LMP1 co-expression with GLUT1 in NPC-LMP1 cells stabilized GLUT1 proteins by disrupting GLUT1 K48 ubiquitination and p62-dependent lysosomal degradation.
(A) LMP1 physically interacts with endogenous GLUT1. NPC-LMP1 and NPC-vector cells were treated with MG-132 (1 μM) for 4 h to stabilize GLUT1, followed by immunoprecipitation (IP) with an anti-GLUT1 antibody. Immunoblotting was performed using anti-LMP1 and anti-GLUT1 antibodies. Anti-IgG was used as a negative control for IP. Representative data from 5 independent experiments are shown. (B) Immunofluorescence detection of EBV-LMP1 and GLUT1 in stable NPC-LMP1 cell lines. NPC-LMP1 and NPC-vector cells were seeded onto a chambered cover glass overnight. LMP1 and GLUT1 were detected with LMP1 and GLUT1 antibodies, nuclei were stained with DAPI, and confocal images were analyzed using ImageJ software. (C) NPC-LMP1 and NPC-vector cell lines were treated with CHX for 18 h. Proteins were harvest at 0, 3, 6, 12 and 18 h, and the expression of GLUT1 was measured via immunoblotting. Representative data from 5 independent experiments are shown, and GAPDH was included as a control. (D) NPC-LMP1 and NPC-vector cell lines were treated with the lysosome inhibitor BafA1 for 12 h, proteins were harvested at 0 and 12 h, and GLUT1 expression was measured by immunoblotting. Representative data from 5 independent experiments are shown, and GAPDH was included as a control. (E) Immunoblotting showed that GLUT1 was expressed at higher levels in 293T cells than in p62KO-293T cells, whereas GLUT1 was expressed at higher levels in 293T-LMP1 cells than in 293T cells but was not found at higher levels in p62KO-293T-LMP1 cells compared with p62KO-293T cells. Representative data from 1 of 5 experiments are shown. (F-G). NPC-LMP1 and NPC-vector cell lines cultured in 6-well plates were transfected with hemagglutinin (HA)-tagged Ub (4 μg/well) (F) HA-tagged Ub-K48, HA-tagged Ub-K48R, HA-tagged Ub-K63 or HA-tagged Ub-K63R (G) and then treated with 20 mM MG132 for 6 h prior to harvest. Cell lysates were immunoprecipitated with anti-HA antibodies and then subjected to WB with an anti-GLUT1 antibody to measure the levels of ubiquitinated GLUT1 proteins (upper panels). WCLs were blotted to evaluate the levels of GLUT1 proteins (lower panels). β-actin expression was used as a protein loading control. The experiment shown is a representative of three independent experiments.
Fig 7.
A schematic diagram illustrating the molecular signaling pathways regulating LMP1-mediated MDSC differentiation in NPC.

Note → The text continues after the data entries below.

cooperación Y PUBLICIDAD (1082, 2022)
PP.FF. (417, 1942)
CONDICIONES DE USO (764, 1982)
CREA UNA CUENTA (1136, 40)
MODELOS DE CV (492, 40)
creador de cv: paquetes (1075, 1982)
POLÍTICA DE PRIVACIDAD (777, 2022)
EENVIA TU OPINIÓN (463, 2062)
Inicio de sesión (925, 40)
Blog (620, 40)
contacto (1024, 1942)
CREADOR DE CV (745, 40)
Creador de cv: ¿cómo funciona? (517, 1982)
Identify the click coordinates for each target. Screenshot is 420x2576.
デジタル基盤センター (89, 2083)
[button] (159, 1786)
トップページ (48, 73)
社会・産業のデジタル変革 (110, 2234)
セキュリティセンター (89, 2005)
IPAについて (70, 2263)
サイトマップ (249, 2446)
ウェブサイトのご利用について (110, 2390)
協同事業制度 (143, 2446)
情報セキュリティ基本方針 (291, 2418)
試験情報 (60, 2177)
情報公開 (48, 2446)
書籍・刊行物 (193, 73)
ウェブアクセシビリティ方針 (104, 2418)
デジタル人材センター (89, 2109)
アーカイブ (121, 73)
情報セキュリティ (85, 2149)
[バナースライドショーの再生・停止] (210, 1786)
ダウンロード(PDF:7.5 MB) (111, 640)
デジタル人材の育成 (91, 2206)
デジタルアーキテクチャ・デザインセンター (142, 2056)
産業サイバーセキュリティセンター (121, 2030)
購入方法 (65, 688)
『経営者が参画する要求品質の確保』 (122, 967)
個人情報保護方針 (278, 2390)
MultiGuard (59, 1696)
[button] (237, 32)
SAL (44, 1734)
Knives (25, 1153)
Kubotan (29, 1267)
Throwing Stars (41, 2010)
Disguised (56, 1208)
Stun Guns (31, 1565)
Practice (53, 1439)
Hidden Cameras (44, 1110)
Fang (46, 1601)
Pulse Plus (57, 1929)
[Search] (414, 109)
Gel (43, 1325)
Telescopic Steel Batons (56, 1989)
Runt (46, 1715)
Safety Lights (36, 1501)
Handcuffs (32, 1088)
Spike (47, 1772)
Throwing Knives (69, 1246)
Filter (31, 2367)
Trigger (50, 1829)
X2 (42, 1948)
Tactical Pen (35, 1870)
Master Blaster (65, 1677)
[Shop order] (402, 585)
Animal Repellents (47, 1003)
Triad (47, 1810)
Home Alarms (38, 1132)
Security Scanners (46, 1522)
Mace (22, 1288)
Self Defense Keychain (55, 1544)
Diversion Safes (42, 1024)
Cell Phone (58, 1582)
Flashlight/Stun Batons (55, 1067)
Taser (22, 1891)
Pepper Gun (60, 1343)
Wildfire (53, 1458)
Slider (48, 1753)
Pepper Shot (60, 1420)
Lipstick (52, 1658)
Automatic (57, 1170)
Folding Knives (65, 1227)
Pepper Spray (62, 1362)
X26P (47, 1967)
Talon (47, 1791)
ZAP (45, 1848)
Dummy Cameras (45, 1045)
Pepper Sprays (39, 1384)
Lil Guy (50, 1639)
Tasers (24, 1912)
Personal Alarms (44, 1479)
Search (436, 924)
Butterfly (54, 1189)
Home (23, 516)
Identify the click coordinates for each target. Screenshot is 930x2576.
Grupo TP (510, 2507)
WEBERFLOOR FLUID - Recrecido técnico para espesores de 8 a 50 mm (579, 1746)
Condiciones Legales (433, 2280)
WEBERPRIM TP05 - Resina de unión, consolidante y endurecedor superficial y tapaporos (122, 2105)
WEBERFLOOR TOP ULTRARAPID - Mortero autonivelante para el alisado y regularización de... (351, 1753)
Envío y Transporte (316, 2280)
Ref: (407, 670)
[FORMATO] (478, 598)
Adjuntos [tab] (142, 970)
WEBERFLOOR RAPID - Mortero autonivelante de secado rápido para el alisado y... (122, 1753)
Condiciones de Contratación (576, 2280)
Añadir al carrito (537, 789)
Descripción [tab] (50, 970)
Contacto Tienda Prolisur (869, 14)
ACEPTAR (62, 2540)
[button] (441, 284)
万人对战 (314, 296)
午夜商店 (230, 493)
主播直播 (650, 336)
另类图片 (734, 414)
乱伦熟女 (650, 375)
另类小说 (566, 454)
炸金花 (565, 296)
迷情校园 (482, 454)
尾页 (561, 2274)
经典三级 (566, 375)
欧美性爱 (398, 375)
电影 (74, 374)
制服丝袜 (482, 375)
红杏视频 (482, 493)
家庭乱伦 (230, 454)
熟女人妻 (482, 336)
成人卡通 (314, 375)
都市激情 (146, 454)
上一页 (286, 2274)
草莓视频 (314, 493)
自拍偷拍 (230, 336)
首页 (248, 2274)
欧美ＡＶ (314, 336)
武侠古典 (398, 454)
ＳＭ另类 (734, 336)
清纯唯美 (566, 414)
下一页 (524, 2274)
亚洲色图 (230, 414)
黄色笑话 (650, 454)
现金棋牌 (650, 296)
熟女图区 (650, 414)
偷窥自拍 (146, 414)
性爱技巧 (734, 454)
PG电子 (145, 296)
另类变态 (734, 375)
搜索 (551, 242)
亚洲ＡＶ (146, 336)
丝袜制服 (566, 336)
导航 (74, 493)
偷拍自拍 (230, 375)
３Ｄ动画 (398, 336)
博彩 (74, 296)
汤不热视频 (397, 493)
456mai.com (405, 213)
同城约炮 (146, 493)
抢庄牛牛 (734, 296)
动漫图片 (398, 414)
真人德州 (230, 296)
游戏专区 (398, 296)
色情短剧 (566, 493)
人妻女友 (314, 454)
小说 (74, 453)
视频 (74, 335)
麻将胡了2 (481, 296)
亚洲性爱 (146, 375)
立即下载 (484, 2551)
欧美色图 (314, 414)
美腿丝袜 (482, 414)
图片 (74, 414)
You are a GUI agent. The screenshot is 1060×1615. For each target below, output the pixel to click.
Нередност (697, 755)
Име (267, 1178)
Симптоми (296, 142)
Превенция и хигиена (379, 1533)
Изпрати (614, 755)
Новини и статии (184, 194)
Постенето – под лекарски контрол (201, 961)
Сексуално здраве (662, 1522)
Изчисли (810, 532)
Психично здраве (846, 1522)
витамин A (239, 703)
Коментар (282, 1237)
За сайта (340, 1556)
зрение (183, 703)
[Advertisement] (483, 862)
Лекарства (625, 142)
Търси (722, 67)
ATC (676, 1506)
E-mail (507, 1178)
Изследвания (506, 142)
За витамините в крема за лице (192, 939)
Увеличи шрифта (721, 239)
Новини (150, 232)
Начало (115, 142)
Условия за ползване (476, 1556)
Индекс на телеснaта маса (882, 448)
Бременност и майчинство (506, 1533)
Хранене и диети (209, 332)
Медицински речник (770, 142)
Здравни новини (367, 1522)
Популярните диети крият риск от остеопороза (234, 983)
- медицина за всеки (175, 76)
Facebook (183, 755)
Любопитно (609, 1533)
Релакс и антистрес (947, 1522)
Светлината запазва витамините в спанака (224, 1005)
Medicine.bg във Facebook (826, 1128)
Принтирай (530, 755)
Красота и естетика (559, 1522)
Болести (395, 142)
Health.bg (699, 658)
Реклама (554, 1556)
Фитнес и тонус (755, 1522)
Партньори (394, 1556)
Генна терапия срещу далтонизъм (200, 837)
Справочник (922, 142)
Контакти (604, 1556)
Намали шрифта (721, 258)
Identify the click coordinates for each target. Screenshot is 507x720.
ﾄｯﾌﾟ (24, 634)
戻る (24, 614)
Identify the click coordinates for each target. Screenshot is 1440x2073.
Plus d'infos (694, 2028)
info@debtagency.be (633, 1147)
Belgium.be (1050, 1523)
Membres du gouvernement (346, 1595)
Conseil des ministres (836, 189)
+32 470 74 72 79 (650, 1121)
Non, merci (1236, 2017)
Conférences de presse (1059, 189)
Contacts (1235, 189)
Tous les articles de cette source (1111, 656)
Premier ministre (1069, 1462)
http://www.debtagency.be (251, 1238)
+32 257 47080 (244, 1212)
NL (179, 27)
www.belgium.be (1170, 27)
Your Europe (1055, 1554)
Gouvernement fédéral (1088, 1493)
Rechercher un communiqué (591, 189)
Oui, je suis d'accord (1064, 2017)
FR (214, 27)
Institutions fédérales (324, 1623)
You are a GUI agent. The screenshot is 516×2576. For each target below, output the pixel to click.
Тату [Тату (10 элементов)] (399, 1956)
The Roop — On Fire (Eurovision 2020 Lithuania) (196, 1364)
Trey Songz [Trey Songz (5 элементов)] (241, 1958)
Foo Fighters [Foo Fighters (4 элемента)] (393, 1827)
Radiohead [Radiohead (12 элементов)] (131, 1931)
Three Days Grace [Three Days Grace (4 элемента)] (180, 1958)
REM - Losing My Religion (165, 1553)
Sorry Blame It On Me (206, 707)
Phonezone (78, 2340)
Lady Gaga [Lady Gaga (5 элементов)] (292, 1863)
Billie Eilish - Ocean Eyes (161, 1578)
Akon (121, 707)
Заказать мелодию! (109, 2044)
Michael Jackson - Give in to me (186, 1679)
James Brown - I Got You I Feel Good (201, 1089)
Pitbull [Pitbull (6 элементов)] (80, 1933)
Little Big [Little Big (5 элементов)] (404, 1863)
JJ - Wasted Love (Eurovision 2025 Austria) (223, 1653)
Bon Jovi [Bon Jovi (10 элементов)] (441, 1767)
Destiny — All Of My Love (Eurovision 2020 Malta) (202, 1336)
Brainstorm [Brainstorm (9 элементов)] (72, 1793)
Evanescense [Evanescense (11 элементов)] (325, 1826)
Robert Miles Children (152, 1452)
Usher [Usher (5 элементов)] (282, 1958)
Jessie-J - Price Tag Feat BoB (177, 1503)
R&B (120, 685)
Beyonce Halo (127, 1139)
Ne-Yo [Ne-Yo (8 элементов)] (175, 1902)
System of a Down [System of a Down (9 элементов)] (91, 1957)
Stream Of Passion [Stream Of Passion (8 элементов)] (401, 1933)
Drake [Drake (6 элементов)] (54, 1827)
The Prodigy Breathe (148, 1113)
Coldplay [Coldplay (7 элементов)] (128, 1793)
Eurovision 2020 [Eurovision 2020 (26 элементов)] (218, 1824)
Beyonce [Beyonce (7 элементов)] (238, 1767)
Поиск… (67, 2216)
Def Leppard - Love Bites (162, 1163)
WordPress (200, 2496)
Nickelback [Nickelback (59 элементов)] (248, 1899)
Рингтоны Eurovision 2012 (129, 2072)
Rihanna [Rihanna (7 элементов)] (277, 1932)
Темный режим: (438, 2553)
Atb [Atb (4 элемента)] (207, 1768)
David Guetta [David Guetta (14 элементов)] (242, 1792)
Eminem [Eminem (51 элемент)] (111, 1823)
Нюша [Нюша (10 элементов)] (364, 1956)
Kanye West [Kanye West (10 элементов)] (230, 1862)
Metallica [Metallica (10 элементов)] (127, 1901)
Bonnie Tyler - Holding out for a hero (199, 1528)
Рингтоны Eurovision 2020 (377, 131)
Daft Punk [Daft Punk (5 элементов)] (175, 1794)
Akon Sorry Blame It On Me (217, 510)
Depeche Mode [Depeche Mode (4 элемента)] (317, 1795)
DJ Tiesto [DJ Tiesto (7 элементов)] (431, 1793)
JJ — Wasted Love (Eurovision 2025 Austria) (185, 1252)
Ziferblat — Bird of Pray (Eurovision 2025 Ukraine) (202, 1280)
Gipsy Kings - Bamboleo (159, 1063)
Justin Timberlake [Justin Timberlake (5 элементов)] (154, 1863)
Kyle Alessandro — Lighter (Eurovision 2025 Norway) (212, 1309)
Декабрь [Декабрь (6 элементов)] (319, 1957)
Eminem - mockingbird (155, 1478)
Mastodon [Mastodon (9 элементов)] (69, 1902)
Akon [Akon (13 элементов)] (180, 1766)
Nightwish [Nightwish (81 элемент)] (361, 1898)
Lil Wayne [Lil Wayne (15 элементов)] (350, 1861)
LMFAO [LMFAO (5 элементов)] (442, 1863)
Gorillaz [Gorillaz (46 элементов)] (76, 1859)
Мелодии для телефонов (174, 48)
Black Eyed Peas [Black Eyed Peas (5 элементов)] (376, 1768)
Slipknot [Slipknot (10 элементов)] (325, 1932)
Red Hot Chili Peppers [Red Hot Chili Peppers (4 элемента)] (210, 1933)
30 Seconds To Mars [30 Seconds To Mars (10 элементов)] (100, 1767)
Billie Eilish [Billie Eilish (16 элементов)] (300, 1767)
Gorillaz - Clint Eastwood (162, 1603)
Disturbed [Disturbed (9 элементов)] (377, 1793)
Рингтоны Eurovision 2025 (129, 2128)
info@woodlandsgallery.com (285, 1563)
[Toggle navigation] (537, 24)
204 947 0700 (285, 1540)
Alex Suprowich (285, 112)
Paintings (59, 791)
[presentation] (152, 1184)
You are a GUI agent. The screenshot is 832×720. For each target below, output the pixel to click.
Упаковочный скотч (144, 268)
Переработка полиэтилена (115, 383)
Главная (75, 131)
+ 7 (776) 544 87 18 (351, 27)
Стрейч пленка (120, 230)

LMP1 up-regulates GLUT1 expression by activating p65 and binding to GLUT1 to delay GLUT1 p62-dependent autolysosomal degradation. The increased GLUT1 expression results in more extensive glycolysis. The increase in glycolysis triggers the activation of p65 and the NLRP3 inflammasome signaling pathway, leading to the production of IL-1β, IL6 and GM-CSF from NPC cells, which promotes tumor-associated MDSC expansion in NPC microenvironments.